The train stations, like this one in Marrakech, were attractive modern facilities
We booked everything in advance from Canada except for the train which was a last minute decision. We found the train and plane travel reasonable. Although it was more expensive to arrange for a car and driver than a car rental, having watched the traffic chaos within the walled cities, I have no regrets about that at all. I could NOT have driven here!
The first time I have stayed in a hotel sprinkled with rose petals. Reminded me of a movie!
The price of accommodation varied, but was generally quite reasonable. Had we been 30 years younger we could have got charming accommodation in many riads for significantly less a night. But we didn't try. Instead we stayed in some very luxurious places for much less than we would have paid in other countries.

What most impressed me with the riads, (A riad (Arabic: رياض‎) is a traditional Moroccan house or palace with an interior garden or courtyard. The word riad comes from the Arabian term for garden), was their juxtaposition with their surroundings. It was often hard to accept that such elegant accommodation could be located in such run down locations. It was like walking through a doorway in the 100 block East Hastings into the Four Seasons Hotel

Richard observed it will be interesting to see if these beautiful riads will one day gentrify their surroundings. Somehow I doubt it but who knows what might happen over time.

It is trite to say but it is hard to come to Morocco and not be overwhelmed by the contrasts. While we came here thinking desert we're leaving thinking agriculture and farmers. Carol could not get over how lush and green so much of the countryside appeared. 
Some other highlights were the beautiful restaurants we experienced although we will be happy to avoid Moroccan food for a while; the expansive Jewish cemeteries which reminded us of the significant Jewish communities that once lived here.

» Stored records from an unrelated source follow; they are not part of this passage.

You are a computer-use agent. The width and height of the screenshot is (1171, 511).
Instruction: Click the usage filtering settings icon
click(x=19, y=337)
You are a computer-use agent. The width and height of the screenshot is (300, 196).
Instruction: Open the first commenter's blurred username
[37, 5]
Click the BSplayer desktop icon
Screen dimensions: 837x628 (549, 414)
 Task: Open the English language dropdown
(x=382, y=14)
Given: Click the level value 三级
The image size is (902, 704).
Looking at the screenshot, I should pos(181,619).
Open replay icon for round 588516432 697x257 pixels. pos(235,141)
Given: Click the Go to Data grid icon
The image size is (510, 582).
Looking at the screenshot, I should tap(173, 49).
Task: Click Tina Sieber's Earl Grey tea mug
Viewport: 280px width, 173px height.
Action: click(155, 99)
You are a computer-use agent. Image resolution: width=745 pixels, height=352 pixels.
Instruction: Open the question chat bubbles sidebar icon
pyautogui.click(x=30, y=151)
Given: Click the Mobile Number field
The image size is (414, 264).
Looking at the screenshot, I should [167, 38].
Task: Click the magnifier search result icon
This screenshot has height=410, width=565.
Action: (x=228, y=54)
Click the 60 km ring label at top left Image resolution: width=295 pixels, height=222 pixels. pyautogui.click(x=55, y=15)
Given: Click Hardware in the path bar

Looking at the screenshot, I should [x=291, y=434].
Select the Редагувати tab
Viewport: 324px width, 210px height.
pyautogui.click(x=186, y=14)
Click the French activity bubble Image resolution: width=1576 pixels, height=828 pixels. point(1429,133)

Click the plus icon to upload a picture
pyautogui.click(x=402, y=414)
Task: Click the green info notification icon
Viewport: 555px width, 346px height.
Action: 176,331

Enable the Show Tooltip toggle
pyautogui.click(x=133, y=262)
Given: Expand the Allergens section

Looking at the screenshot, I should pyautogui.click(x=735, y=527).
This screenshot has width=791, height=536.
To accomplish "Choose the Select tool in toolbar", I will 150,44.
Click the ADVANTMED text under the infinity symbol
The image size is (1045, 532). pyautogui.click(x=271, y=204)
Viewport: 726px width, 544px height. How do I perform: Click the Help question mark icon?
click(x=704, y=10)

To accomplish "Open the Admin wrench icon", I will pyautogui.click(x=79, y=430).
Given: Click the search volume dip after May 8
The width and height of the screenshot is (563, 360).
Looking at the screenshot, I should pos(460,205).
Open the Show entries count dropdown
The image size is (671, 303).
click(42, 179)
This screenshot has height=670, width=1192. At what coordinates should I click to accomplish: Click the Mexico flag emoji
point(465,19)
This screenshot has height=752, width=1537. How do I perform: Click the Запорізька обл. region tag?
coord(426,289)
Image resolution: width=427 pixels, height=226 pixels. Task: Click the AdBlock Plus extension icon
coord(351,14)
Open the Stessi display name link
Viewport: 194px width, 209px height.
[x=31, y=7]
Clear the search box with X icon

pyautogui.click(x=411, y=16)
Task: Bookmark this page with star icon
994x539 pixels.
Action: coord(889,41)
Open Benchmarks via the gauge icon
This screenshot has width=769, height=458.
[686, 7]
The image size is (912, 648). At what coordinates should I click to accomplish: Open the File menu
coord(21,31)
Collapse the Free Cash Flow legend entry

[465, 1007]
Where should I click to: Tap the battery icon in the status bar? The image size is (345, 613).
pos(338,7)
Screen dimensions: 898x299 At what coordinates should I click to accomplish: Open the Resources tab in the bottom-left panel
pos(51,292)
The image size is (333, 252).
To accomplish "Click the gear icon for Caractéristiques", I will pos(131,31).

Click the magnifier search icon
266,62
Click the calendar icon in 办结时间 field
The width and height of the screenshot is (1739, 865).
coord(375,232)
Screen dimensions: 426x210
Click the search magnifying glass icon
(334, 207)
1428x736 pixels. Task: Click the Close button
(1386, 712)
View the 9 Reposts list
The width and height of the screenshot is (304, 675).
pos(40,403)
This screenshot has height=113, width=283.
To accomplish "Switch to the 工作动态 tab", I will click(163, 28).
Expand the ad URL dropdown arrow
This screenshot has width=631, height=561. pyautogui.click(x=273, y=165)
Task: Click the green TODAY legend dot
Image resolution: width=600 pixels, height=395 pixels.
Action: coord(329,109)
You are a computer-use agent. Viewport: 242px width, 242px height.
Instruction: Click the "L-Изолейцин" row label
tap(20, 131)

I say 'once' since most Jews have left . 
While our guides often talked about the harmony that exists between the various religions here, in fact the Jews often lived and worked in the Mellah or ghetto outside the main community. Many worked in the jewelry business and today many of the small jewelry shops remain in what were the Mellahs.

Other highlights included the kind and exceptional service we generally experienced. When we went out for dinner the last night at a restaurant recommended by the hotel, staff walked us to the taxi who drove us to the restaurant and then picked up afterwards.We paid when he brought us back. With only one or two exceptions, we generally felt very safe.
As I wandered around the streets on my own, it was obvious I was a tourist, but people were kind with directions
While there were occasional glitches in our travel arrangements it is a fairly manageable place to visit. I constantly wandered off to explore, but rarely felt any sense of danger. Although you do need to kept your wits about you, especially amongst the street vendors in the souks who constantly hassle you whenever you start looking at their products.
You also have to be aware that the kids in the market area who offer to help you with directions, will expect payment. Moreover, whatever you give them, they will usually respond "That's nothing!"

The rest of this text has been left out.